L'acceso scontro tra Regione Lombardia da una parte e Governo e Iss dall'altra sbarca anche a Sondrio. Ad accendere i fari sulla spinosa questione che ha visto la Lombardia costretta alle restrizioni da "zona rossa" per limitare la diffusione del covid-19 per degli errori di compilazione è il gruppo consigliare del Partito Democratico con l'interrogazione urgente “Zona rossa in Lombardia: pasticci che i cittadini non meritano". Un richiesta di chiarimenti, indirizzata al sindaco di Sondrio, Marco Scaramellini, e al presidente del Consiglio comunale, Maurizio Piasini, che verrà discussa nella prossima seduta del consesso cittadino, in programma venerdì 29 gennaio alle ore 17,30.

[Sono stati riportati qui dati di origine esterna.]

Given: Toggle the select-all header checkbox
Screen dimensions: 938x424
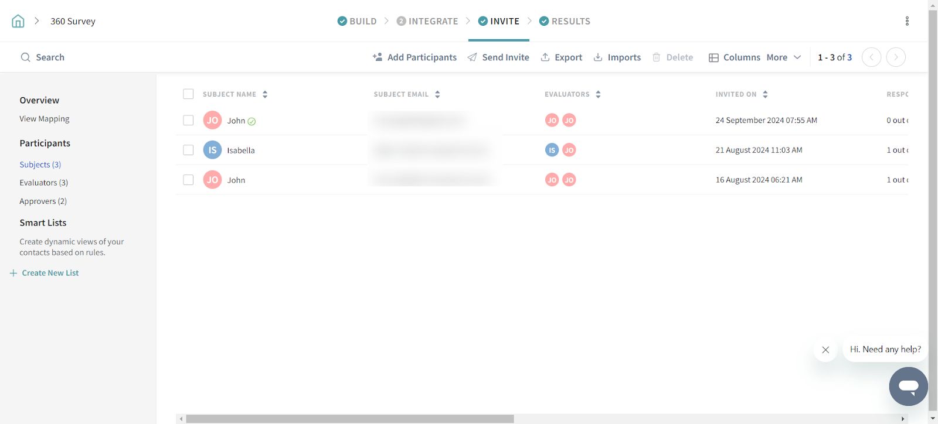Looking at the screenshot, I should [188, 94].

«La grave inadempienza da parte di Regione Lombardia ha causato ripercussioni pesanti al tessuto economico della nostra città, alla socialità, senza parlare dei danni educativi subiti dai ragazzi in seguito all’interruzione del percorso scolastico in presenza. Senza dimenticare che Confcommercio Lombardia ha quantificato una perdita di 600 milioni di euro subita dal commercio lombardo per la sola settimana di impropria chiusura dal 17 al 23 gennaio» hanno denunciato i democratici Michele Iannotti e Roberta Songini.

«Il 18 gennaio scorso con un comunicato stampa il Sindaco Scaramellini chiedeva di evitare: ”il balletto di aprire e chiudere, di colorare le zone sulla base di dati non aggiornati”, affermando che  il presidente Attilio Fontana aveva fatto bene a chiedere che la zona rossa venisse rivista (leggi qui)» hanno sottolineato quelli del Pd sondriese aggiungendo come il giorno seguente sia giunta «la prima richiesta della Lombardia, riconoscendo come qualcosa fosse cambiato nei dati inseriti nel database».

«Per il periodo tra il 15 e il 30 dicembre (sul quale si è calcolato l’Rt del 15 gennaio) Regione Lombardia ha rettificato il numero dei casi sintomatici e asintomatici. Così le persone che hanno avuto i primi sintomi in quei 15 giorni sono passate da 14.180 a 4.918. Un bel salto, che fa scendere l’Rt medio da 1,4 a 0,88, tanto che nella giornata di lunedì 25 gennaio, molti sindaci dei comuni capoluogo delle province lombarde hanno chiesto ufficialmente conto a Regione Lombardia su quanto accaduto» hanno aggiunto Iannotti e Songini.

Nasce così la richiesta dei due consiglieri all'Amministrazione comunale di Sondrio per conoscere «se ha inoltrato ufficialmente richiesta di chiarimenti a Regione Lombardia, così come hanno fatto molti sindaci dei comuni capoluogo delle province lombarde e se non ritiene di farsi parte attiva nei confronti di Regione Lombardia per chiedere: di rendere trasparenti e aperti a tutti i dati relativi al contagio oltre che una verifica dei dati comunicati all’Iss dal 12 ottobre scorso per accertarsi se l’errata comunicazione dei dati effettuata da parte di Regione Lombardia abbia gonfiato l’indice Rt solo per la scorsa settimana o anche per quelle precedenti il periodo natalizio».